Exercise objective: Scan the entries that follow and give only the number of lines containing "will".

(Stored data)
__________
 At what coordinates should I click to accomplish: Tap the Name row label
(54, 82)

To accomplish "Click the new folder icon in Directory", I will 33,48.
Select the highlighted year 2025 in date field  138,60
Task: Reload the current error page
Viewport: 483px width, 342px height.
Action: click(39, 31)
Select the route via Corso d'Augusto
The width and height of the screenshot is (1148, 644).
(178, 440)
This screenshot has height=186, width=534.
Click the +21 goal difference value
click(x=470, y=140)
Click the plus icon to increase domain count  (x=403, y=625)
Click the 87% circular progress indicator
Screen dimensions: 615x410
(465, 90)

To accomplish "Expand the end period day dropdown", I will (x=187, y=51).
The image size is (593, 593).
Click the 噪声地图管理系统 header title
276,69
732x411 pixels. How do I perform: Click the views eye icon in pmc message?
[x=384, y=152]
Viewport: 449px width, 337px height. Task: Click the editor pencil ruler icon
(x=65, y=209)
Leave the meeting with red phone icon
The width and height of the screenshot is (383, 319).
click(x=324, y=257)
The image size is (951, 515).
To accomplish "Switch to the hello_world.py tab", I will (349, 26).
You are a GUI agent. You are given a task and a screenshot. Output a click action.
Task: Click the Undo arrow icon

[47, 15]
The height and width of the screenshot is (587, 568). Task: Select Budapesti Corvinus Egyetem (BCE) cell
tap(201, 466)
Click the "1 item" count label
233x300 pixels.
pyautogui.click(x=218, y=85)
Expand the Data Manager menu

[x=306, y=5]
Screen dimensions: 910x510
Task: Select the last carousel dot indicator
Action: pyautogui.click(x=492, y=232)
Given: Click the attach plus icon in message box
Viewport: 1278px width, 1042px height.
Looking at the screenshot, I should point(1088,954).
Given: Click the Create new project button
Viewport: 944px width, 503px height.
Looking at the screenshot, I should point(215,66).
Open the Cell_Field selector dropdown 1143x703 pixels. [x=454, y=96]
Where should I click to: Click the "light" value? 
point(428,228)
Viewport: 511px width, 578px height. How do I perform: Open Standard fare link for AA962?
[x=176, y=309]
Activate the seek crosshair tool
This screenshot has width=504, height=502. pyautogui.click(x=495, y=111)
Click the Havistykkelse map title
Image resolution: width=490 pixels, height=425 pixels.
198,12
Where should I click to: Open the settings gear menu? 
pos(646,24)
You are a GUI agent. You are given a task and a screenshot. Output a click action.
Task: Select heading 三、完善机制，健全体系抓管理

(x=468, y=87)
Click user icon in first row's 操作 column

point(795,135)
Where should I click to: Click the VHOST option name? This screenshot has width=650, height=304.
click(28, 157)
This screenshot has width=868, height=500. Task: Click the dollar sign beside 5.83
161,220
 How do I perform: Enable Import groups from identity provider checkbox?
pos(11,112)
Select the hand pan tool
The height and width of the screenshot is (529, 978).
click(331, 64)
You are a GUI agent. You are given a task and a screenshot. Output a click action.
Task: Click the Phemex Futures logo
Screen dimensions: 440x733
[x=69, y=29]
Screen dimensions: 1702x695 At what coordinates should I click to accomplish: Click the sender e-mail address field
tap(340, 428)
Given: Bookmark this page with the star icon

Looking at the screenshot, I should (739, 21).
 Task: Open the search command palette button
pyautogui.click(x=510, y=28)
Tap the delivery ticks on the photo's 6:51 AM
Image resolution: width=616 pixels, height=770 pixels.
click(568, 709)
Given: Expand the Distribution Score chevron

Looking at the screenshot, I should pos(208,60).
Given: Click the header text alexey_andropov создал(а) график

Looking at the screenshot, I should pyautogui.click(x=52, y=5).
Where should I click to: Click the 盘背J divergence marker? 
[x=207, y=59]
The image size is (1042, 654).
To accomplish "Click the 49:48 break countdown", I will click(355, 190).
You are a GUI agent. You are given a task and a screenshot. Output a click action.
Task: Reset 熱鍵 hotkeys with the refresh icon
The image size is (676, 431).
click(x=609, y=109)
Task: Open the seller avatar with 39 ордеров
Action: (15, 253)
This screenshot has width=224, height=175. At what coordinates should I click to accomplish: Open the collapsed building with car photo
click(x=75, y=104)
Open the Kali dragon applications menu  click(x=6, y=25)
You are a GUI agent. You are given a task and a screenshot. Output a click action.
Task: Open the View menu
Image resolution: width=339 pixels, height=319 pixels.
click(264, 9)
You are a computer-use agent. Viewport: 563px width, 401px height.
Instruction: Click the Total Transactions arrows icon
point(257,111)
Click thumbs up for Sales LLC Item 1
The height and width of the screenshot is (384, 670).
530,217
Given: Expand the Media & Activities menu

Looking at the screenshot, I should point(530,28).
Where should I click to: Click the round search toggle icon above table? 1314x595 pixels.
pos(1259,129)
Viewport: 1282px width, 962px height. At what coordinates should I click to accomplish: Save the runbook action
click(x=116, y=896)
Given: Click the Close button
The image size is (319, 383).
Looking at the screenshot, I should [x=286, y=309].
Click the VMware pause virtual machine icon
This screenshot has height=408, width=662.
__________
Answer to the problem: 4